Based on Figure 2 of CN0288 the document report that the main output noise source of the AD598 is the output ripple voltage 0f 0.4mVrms. This lead to 10.9 bit of  Noise-Free Code Resolution.

In the test result section the document report that the misured voltage ripple is 6.6mV reduced by the low pass filter to 2mVpp that lead to a 11bit of  Noise-Free Code Resolution.

My question is: How 2mVpp is better that 0.4mVrms?

If we back calculated from the Noise-Free Code Resolution to Noise_Vrms we have:

Effective Resolution = 11 + 2.7 = 13.7

Total RMS Counts = 2^(13.7) = 13308

Noise = 5V/13308 = 0.375mVrms of noise

...so how 2mVpp of ripple noise is equal to 0.375mVrms?

## Top Replies

• Hi BestUser,

Not sure how you're adding 2.7 bits to 11 bits - the AD7992 is a 12-bit converter, so the resolution cannot be greater than 12-bits. It is true that resolution can be improved by averaging, but only if the noise is "well behaved", ideally Gaussian, which is not the case. You can see this in CN0288 Figure 4 - only two ADC codes are represented, so you would only see two bins if you plotted as a histogram.

RMS noise is related to the peak-to-peak noise by the crest factor. And the crest factor depends on how many readings are observed - refer to https://www.analog.com/media/en/technical-documentation/application-notes/an96fa.pdf, appendix B.

In the case of the CN0288, this would imply a crest factor of 2 / 0.375 = 5.3, which is a practical number in many cases. Often crest factors of 6 or 6.6 are used, where 6.6 corresponds to a 99.9% probability.

But there is a distinct difference between the AN96 example and CN0288 - the CN0288 is limited by quantization noise, it is NOT Gaussian, so these textbook relationships fall short.

Did this start to answer your question? Did you have a particular performance requirement for an LVDT application?

-Mark

My question was related to the fact that by insert the low-pass of 3KOhm and 0.01uF the ripple is reduced to a level of 2mVpp and this produce a 11bits of noise-free code resolution. Initially the Noise-free Code Resolution was 10.9bits, calculated with 0.4mVrms of noise So my question was: why 2mVpp of ripple (that produce 11bits of Noise-free Code Resolution) are better than 0.4mVrms (that produce 10.9bits of Noise-free Code Resolution)?

I tried to invert the formulas, so from the last one:

Effective resolution = Noise-free Code Resolution + 2.7bits = 11 + 2.7 = 13.7bits

Total RMS Counts = 2^(Effective resolution) = 2^13.7 = 13308

RMS Noise = FSR/Total RMS Counts = 0.375Vrms

So i was try to understand how derive 0.375Vrms from 2mVpp.

Yes, we are develop a circuit that use an LVDT.

Application circuit is like the one in the AD598 datasheet with single supply. Output span is 0.5V to 4.5V with 2.5V of offset generated by a voltage reference. OPAMP is ADA4099-1 (we have a low temp requirement of -55°c) The sensitivity is calculated to be 19.52mV/V/mm (span is +/-20mm) with 24V of supply

Resolution goal is 0.015mm. This produce an output of 1.55mV. I choosed the 16bit ADC AD7980.

To verify that we have enough noise-free code resolution i tried to calculated the total noise of the system by using the following model: I can calculte all the noise contribution, but the noise contribution of AD598 is not easy to estimate since the output voltage ripple is filtered by the differential amplifier.

·····

*SHORT EXERCISE A*. From the CN0288 thread above, reproduce everything from "Application circuit is" down to "the differential amplifier.".
*SHORT EXERCISE B*.
Answer these from the CN0288 thread above:
(i) How many bits of resolution does the reply give for the AD7992 converter?
(ii) What probability does a crest factor of 6.6 correspond to?
(iii) Which ADC was chosen for the LVDT circuit under development?
*SHORT EXERCISE C*. List every integrated-circuit part number mentioned in the CN0288 thread above.

·····

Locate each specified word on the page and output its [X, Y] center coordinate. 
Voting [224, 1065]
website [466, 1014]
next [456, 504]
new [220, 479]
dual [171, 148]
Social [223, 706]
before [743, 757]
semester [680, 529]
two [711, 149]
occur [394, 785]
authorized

·····

*FINAL RESULT A*.
Application circuit is like the one in the AD598 datasheet with single supply. Output span is 0.5V to 4.5V with 2.5V of offset generated by a voltage reference. OPAMP is ADA4099-1 (we have a low temp requirement of -55°c) The sensitivity is calculated to be 19.52mV/V/mm (span is +/-20mm) with 24V of supply

Resolution goal is 0.015mm. This produce an output of 1.55mV. I choosed the 16bit ADC AD7980.

To verify that we have enough noise-free code resolution i tried to calculated the total noise of the system by using the following model: I can calculte all the noise contribution, but the noise contribution of AD598 is not easy to estimate since the output voltage ripple is filtered by the differential amplifier.

*FINAL RESULT B*.
(i) 12 bits
(ii) 99.9%
(iii) The 16-bit AD7980

*FINAL RESULT C*.
AD598
AD7992
ADA4099-1
AD7980